If poker wants to raise its profile, towards the ultimate goal of having it taken out of the sleazy "gambling" realm and elevated to a cerebral battle of wits played with cards, it's going to have to be careful how it is portrayed on TV.
For most casual players, and non-players, their only exposure to the game is what they see on TV. Similarly, all I know about golf is what I see broadcast. If I saw amateur golfers beating Tiger Woods, I might think that this golf thing is pretty easy. If a lucky swing gave you a hole in one, I'd be hard pressed to see the skill involved in the game.
On TV we have the new show Face the Ace, in which an amateur poker player takes on some of the greats in heads up matches. On the first episode, in the very first match, we see one amateur be dealt some premium hands and quickly dispense with one of poker's finest players. What is the message? It's all about the cards you're dealt -- exactly what those who oppose poker believe and what those who play seriously know is not the case.
Realizing how lucky he was to win, to beat the expert with such ease, the amateur walked away with his first round winnings and did not try to test his luck any further.
Poker has always had a tough time being accurately reflected in the media.

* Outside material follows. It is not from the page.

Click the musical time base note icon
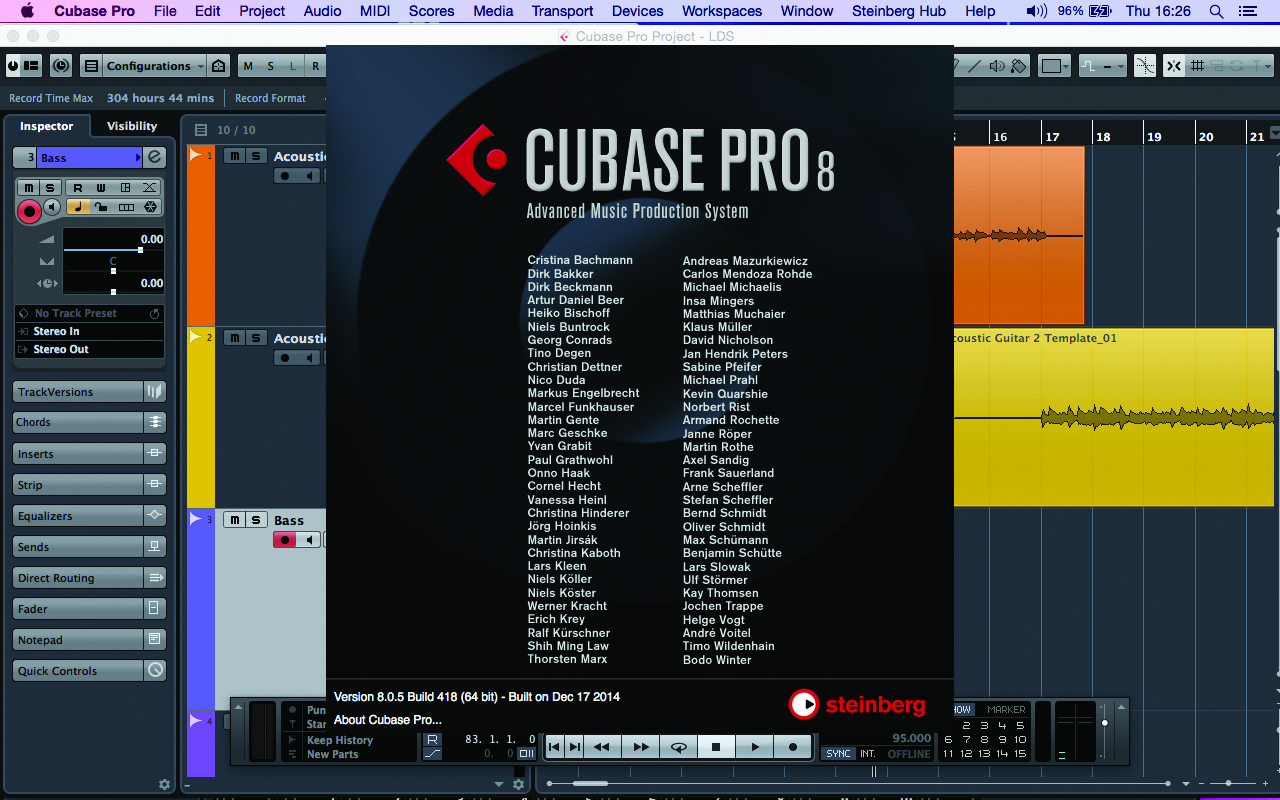The height and width of the screenshot is (800, 1280). (x=78, y=206)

ESPN, which broadcasts the World Series of Poker, distills twelve or more hours of play into at most 40 minutes worth of hands (less after the human interest stories concerning the oldest or most physically challenged player that year). With so few hands shown, it is not surprising that the ones that do make the cut have the biggest visual and visceral impact -- often the big suck outs.

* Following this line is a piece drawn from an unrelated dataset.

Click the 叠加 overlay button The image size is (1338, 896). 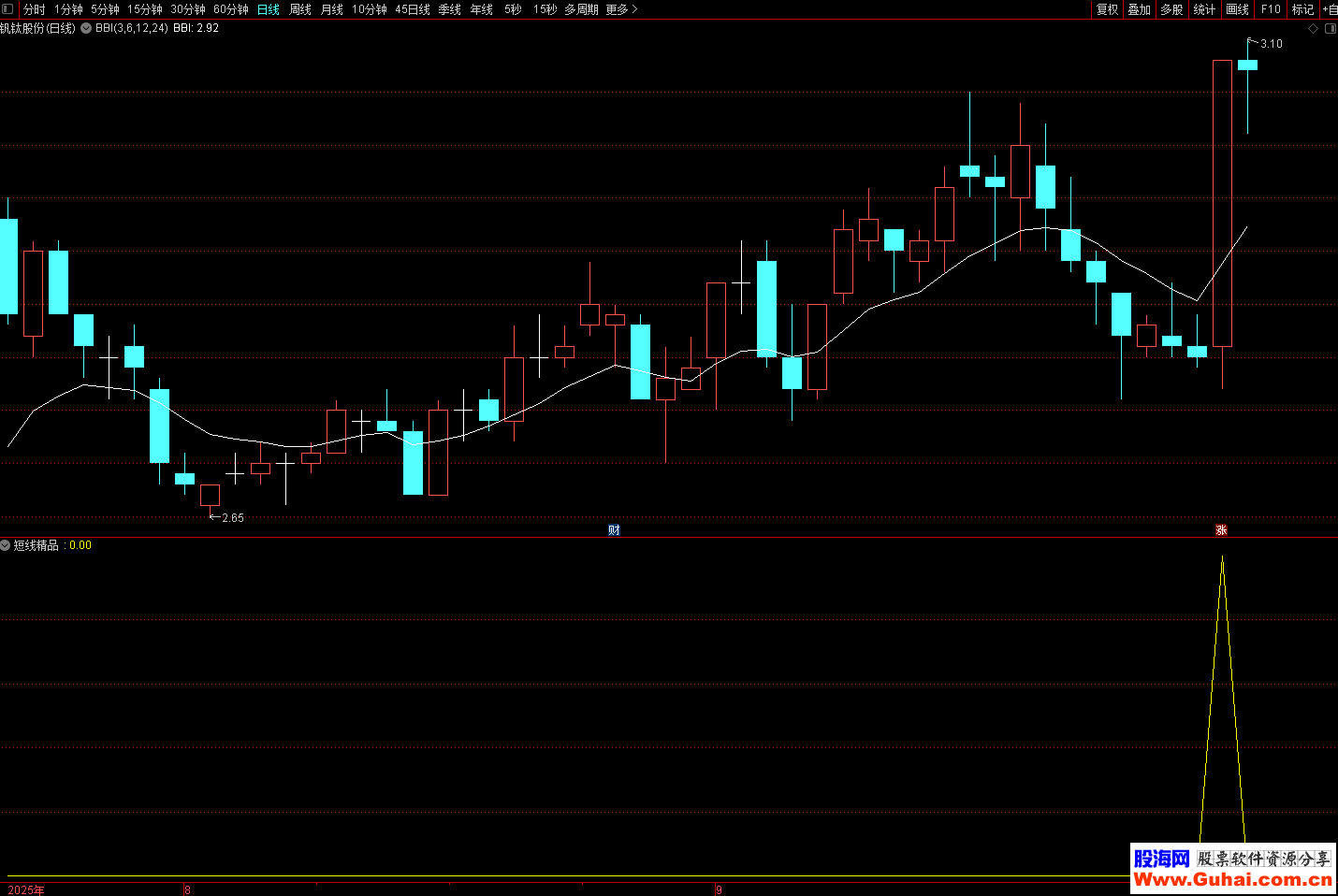[1139, 9]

Sadly, it is not riveting TV for most viewers if the player makes the right read, gets it all in with the best hand, and it holds up. But ESPN could show last year's November Niner Scott Montgomery suck out with a brutal one-outer late in the tournament, defeating a player who made a brilliant read, over-and-over. And when they do, it gives support to those who claim, "It's all luck@"

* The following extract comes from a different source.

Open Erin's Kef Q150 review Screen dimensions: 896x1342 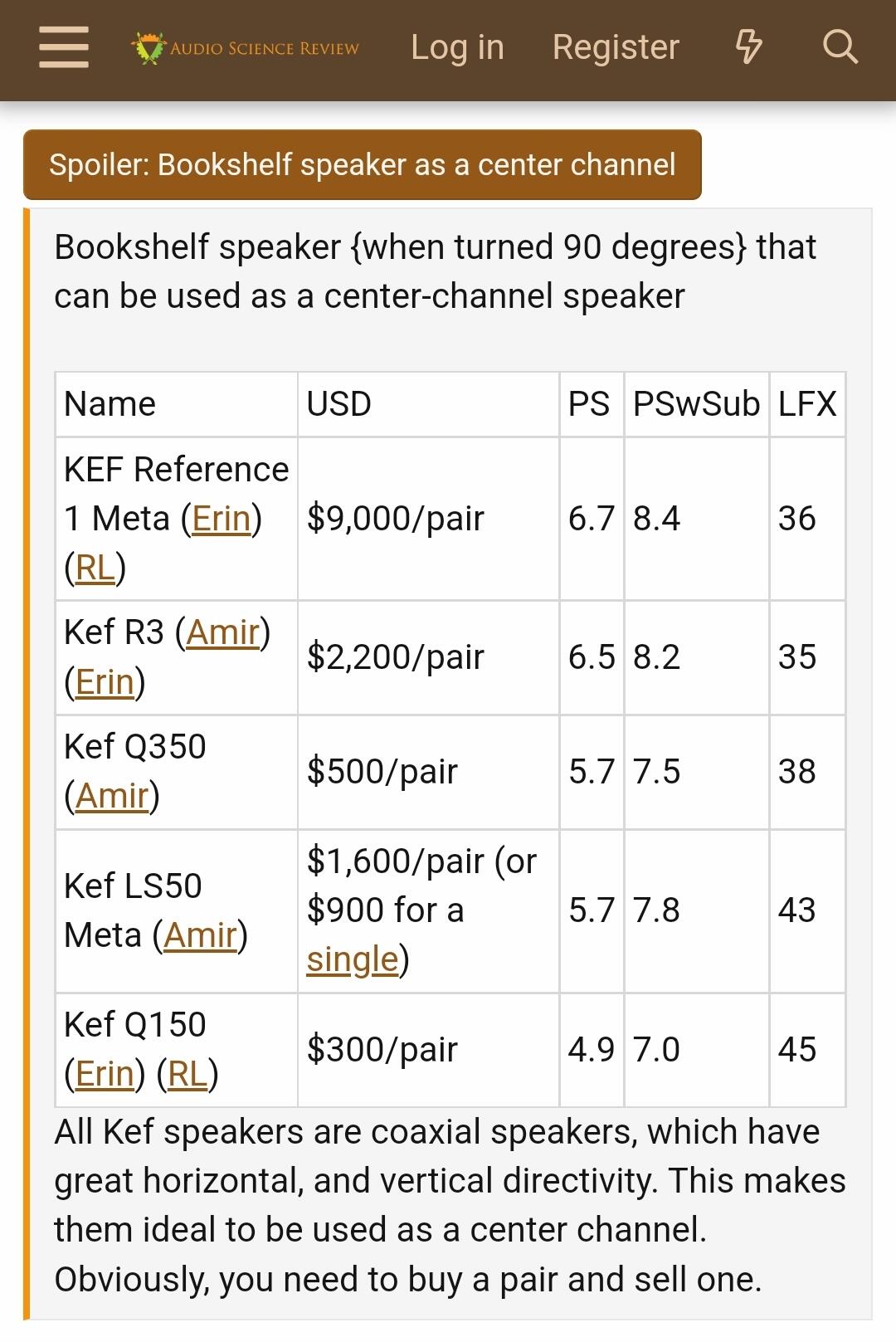point(105,1074)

In a courtroom in Pittsburgh today the two sides are once again at it -- is poker illegal gambling or a game of skill exempt from anti-gambling laws. One of the prosecution witnesses says of course poker is gambling -- she testified that "the outcome of the game is determined by your cards." Not surprising, she said she always loses.
Any pro will tell you that if you are only playing your cards, you're missing a least half of the game. And any pro would love nothing more than to play against a player who believes that it's all about the cards.
But when poker winning is shown so often to be a result of a miracle card or a great run of hands, it shouldn't be surprising that there are people out there who believe it. The defense attorneys in Pittsburgh will be bringing in experts (as has been done in other courtrooms around the country) who will enlighten the jury as to the true nature of poker. And it is likely that they will come to the same determination as other juries have recently -- that poker is a lot more about who is playing than what they are dealt.